If the decision of the court had been rested upon the proposition that under the homestead laws of California Mrs. Baker, on the death of her husband, became by right of survivorship the sole and exclusive owner, as against her children, of the entire estate in the lands covered by their joint declaration of homestead, -- irrespective of its value at the time of such declaration, or of her husband's death, -- I might not have dissented from that view.
But the judgment and order of the superior court are reversed, and the cause is remanded for a new trial, to be had in accordance with the views expressed in the opinion, which thereby become, and must remain, the law of the case.
Amongst the views so expressed is one from which I feel constrained to express my dissent.
It is held -- as I understand the opinion -- that Mrs. Baker, by mere force of the act of Congress of 1866 granting to the city of San Francisco the outside lands, and independent of any right accruing to her under our homestead laws, became entitled to a conveyance from the city of all the lands left in her possession by the death of her husband, to be held by her in her own right, to the exclusion of her children. This conclusion is based upon a narrow and literal construction of the clause of the act requiring the city to convey the lands granted to the parties in bona fide actual possession thereof by themselves or tenants at the date of the passage of the act. It assumes either that the person lawfully in possession, by himself or tenant, at the date of the passage of the act, was the sole object of the bounty of the government, without regard to the character or capacity in which he had obtained or held the possession; or it assumes that when John H. Baker died, in 1863, leaving his widow and minor children in possession of the land in controversy, he had no estate in the land to which they could succeed, and that the possession so devolved upon her as head of the family was held by her absolutely in her own right, and not in any representative capacity.
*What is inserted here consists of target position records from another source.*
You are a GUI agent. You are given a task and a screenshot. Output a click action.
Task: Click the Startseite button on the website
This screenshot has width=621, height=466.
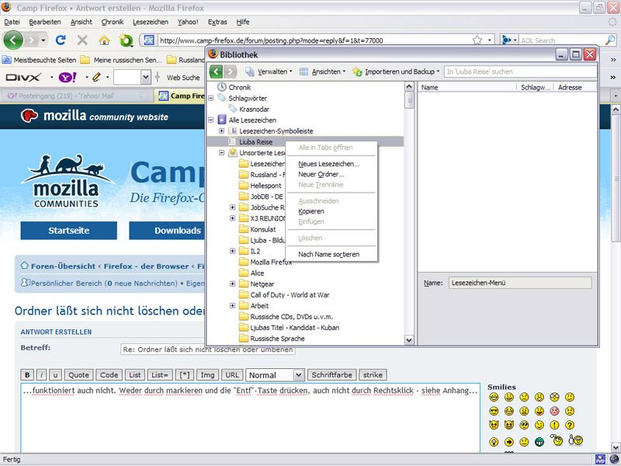(68, 231)
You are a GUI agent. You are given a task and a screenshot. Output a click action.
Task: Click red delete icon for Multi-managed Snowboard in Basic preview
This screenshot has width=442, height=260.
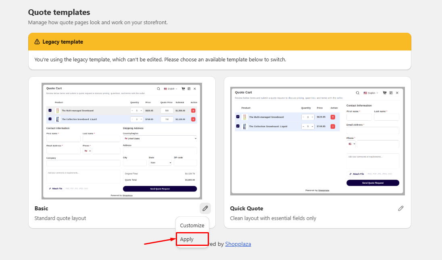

If this is true, -- if the children of John H. Baker inherited no interest in this land from him when he died, -- it must be equally true that if their mother also had died before the passage of the act of 1866, they would have inherited nothing from her. What, then, would have happened? Being minors and orphans, they and the land would naturally have passed into the charge and custody of a guardian, who would have been found in the bona fide actual possession of the land, as head of the family, at the passage of the act of 1866. Such guardian would have been just as clearly within the literal terms of the act in the case supposed, as Mrs. Baker actually was in the case as it is; and if the representative character in which she held the possession, and her trust relation to her children, must be ignored, so must the representative character and trust relation of the guardian have been ignored; and on precisely the same reasoning which sustains the exclusive right of Mrs. Baker to receive a conveyance of the land, it must have been held that the guardian was entitled to a conveyance of the land, to the exclusion of his wards. But I venture to say that no court would have carried the principle here decided to this its logical and necessary consequence. In my opinion, it would have been held, in the case supposed, that it was the duty of the guardian to obtain a conveyance of the lands from the city, and that he would hold them, when so conveyed, in trust for his wards, according to their several and respective rights as heirs and successors of their deceased parents. And, upon the same grounds, I am of the opinion that Mrs. Baker, when she obtained a conveyance of these lands (considering the matter without reference to her rights under the homestead law), held them in trust for her children, according to their respective rights as heirs of her deceased husband.